One in a series of stories looking back at some of our top stories.

At the beginning of 2022, the Pennsylvania Department of Health was reporting upwards of 15,000 new cases of COVID-19 a day. By December, the department was reporting data only once a week, and “15,000 new cases” became the average number of new cases per week.

Dr. Maureen Lichtveld, dean of the University of Pittsburgh School of Public Health, said several factors have influenced the decline in reported COVID cases. These factors include the availability of at-home tests — the results of which were not reported to the state but at least helped prevent the spread of the illness when people with a positive result stayed home — and the rise in the number of people who got vaccinated against the disease over the year.

The virus has continued to infect people, however. Lichtveld said this is the result of developing variants of COVID-19 which have infected people regardless of vaccination status.

She said the herd immunity, which occurs when a large portion of a community becomes immune to a disease, has yet to occur in the nation and Pennsylvania because the population has not reached the necessary rate of vaccination to protect against the spread of COVID.

“When other variants are circulating, we'll create an annual vaccine rather than continuing to boost,” Lichtveld said. “The reason why we were successful is because we were fairly quick with the federal government and state governments in getting vaccines.

“The worry is really about a new variant coming in and infecting again,” Litchtveld continued. “The fewer people who are vaccinated, the greater the opportunity for variants to start circulating.”

According to Lichtveld, the omicron variant known as XBB 1.5 is the dominant variant currently circulating, accounting for about 40% of reported cases. Other variants that circulated this year were the initial omicron strain, and its BA variants, which were common across Pennsylvania in the summer.

By the numbers

Butler Health System had been reporting COVID test counts, as well as the number of inpatients at Butler Memorial Hospital and Clarion Hospital, but ceased those updates in early December.

In total, 12,253 Pennsylvanians died from COVID-19 in 2022, according to data from the Department of Health, for a total of 48,892 since the department began collecting data in 2022. In Butler County, 204 people died of COVID in 2022, for a total of 818 since 2020.

In 2021, 20,278 people died from COVID-19 throughout Pennsylvania; 410 of those were in Butler County.
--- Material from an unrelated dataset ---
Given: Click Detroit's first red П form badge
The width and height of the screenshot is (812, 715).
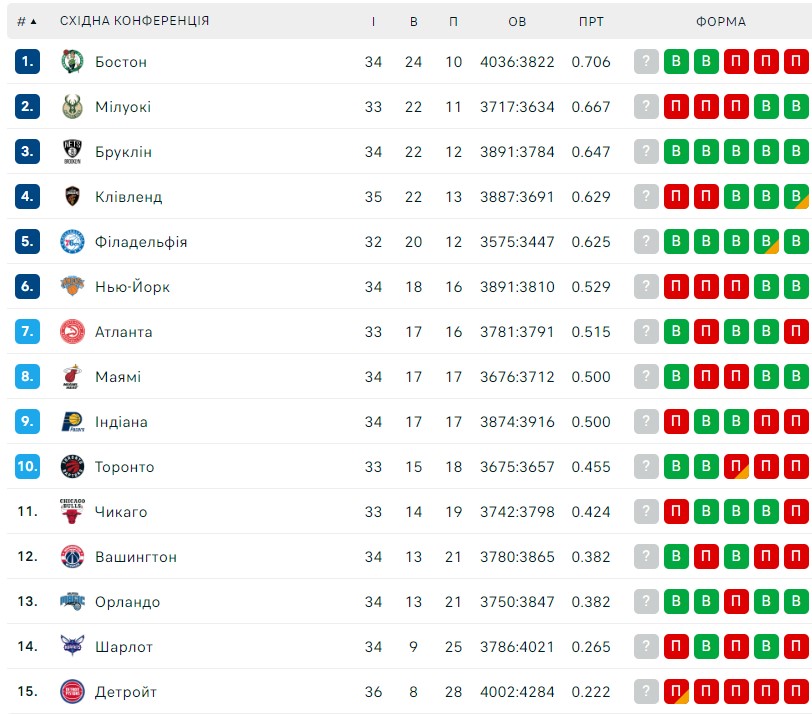Looking at the screenshot, I should pyautogui.click(x=676, y=691).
A handful of inpatients tested positive for COVID-19 each week at Butler Memorial, but by the end of the year, few wound up in the intensive care unit, and even fewer COVID-positive deaths were reported.

Lichtveld said people who are immunocompromised continue to be at risk of serious health consequences if infected with COVID-19. She said a good portion of COVID-positive deaths during the year were likely those individuals.

“Hospitals are better equipped to handle it, but we will see the death rate not changing much in people who are most vulnerable,” Lichtveld said.

Lichtveld said public health was better in general in 2022 than in 2020 or 2021, but some widely adopted practices in previous years such as masking and social distancing have gone by the wayside in recent months. This has caused a rise in some other illnesses that were not prominent the past two years.

“When we were masking, for the most part, we also had one of our lowest flu rates last year. That's not the case this year because fewer and fewer people are masking,” Lichtveld said.

Lichtveld also said she has an optimistic outlook for public health in 2023, but she worries about other aspects of health, particularly mental health. She said there has been a shift in public consciousness around mental health that probably will not be undone.

“The mental health consequences on the nursing and general workforce is (something) we have never seen before,” Lichtveld said. “The whole hospital and health system need to better equip the workforce and provide the kind of care (needed).”